# [提示文]
════════════════════
研究課題
がんの悪性進展において、がん特有の代謝調節の存在やその重要性が示されてきた。しかし、エネルギー代謝調節とがんの未分化性・悪性形質との連関の詳細は不明である。申請者は、悪性脳腫瘍(膠芽腫)モデルと化合物スクリーニングを組み合わせ、mTOR複合体1の活性化が、酸化的リン酸化を介したATP産生亢進作用によって未分化性を維持していることを見出した。また、この過程において得られたmTOR複合体1の活性が高い膠芽腫細胞のスフィア形性能をより効果的に抑制する化合物(候補化合物)は、mTOR複合体1の下流機能であるオートファジーを誘導した。がんにおけるオートファジーの機能はがんの種類や状況によって異なり、がんの促進や治療薬に対する抵抗性に働く場合、逆に、発がん抑制や治療薬に対する感受性に働く場合の両方が報告されている。そこで、我々の膠芽腫の系におけるオートファジーの役割を明らかにするために、患者由来膠芽腫細胞を用いて、オートファジー関連因子ATG5のノックアウト細胞を作製した。ATG5欠損細胞はLC3-IIの形成が起こらず、標準的オートファジー機能の欠損が確認できたが、スフィア形性能、増殖能、マウスにおける腫瘍形成能はコントロール細胞と差異はなかった。また、膠芽腫の治療薬テモゾロミドに対する感受性にも差がなく、オートファジー欠損による影響は見られなかった。しかし、ATG5欠損細胞は候補化合物に対してコントロール細胞より高い感受性を示した。候補化合物は細胞内カルシウム濃度を上昇させ、カルシウムシグナルの阻害によってATG5欠損細胞の感受性が抑制されたことから、オートファジー欠損膠芽腫細胞はカルシウムシグナルの異常な活性化に対し感受性を示すことを明らかにした。
════════════════════
データセット抜粋
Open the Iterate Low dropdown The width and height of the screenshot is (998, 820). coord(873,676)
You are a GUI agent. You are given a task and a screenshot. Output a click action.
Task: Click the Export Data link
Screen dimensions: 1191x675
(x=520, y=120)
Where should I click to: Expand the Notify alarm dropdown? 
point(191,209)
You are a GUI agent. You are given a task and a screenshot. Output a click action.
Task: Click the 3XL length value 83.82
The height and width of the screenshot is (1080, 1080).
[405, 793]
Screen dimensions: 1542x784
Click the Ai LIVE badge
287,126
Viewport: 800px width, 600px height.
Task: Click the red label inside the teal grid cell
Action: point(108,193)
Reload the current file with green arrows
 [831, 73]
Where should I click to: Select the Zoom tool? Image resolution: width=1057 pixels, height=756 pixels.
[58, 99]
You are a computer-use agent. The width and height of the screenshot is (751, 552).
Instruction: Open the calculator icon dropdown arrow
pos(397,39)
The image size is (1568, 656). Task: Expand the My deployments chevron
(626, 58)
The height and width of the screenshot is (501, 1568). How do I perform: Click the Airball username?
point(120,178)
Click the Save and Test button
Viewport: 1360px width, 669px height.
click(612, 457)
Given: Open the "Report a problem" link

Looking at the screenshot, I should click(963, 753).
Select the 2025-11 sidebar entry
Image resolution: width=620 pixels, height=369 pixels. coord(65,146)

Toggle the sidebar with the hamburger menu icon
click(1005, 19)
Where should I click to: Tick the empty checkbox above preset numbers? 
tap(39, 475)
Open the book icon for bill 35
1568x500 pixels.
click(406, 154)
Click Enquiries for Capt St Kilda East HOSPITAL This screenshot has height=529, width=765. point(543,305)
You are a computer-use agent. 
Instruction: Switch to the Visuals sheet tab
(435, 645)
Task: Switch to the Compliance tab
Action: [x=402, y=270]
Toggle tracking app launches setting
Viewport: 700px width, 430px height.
════════════════════
# [作業指示]
膠芽腫とオートファジーに関する研究課題の文章を、その最後の文の後から書き継ぐこと。

# [回答文]
1: 当初の計画以上に進展している
がんにおけるオートファジーの機能はがんの種類や状況によって異なり、がんの促進や治療薬に対する抵抗性に働く場合、逆に、発がん抑制や治療薬に対する感受性に働く場合の両方が報告されている。そのため、オートファジー経路をがん治療に利用するためには、がん細胞の薬剤応答におけるオートファジーの役割とその機構を明らかにする必要がある。我々は、膠芽腫細胞において、オートファジー欠損がカルシウムシグナルの異常を引き起こす薬剤に対する感受性を上昇させることを明らかした。これによりオートファジーと薬剤応答を結びつける機構が明らかになり、オートファジー経路のがん治療への応用を前進させる成果であるため。
本研究課題において、これまで、膠芽腫細胞を用いて、オートファジー阻害がカルシウムシグナルの異常を誘導する薬剤に対して感受性を増加させることを明らかにした。カルシウムシグナルは細胞において様々に利用されているため、候補化合物が引き起こすカルシウムシグナルの異常を解析し、感受性に重要なカルシウムシグナル経路を明らかにする。また、オートファジーは代謝制御やミトコンドリアの機能維持に関与している。そのため、オートファジー欠損による代謝異常やミトコンドリアの機能異常を明らかにし、薬剤感受性との関連を解析し、この感受性上昇において必要となる、オートファジー阻害時の状態異常を明らかにする。これらの解析を通して、より効果的な薬剤の組み合わせを検討し、新しい膠芽腫の治療法を探索していく。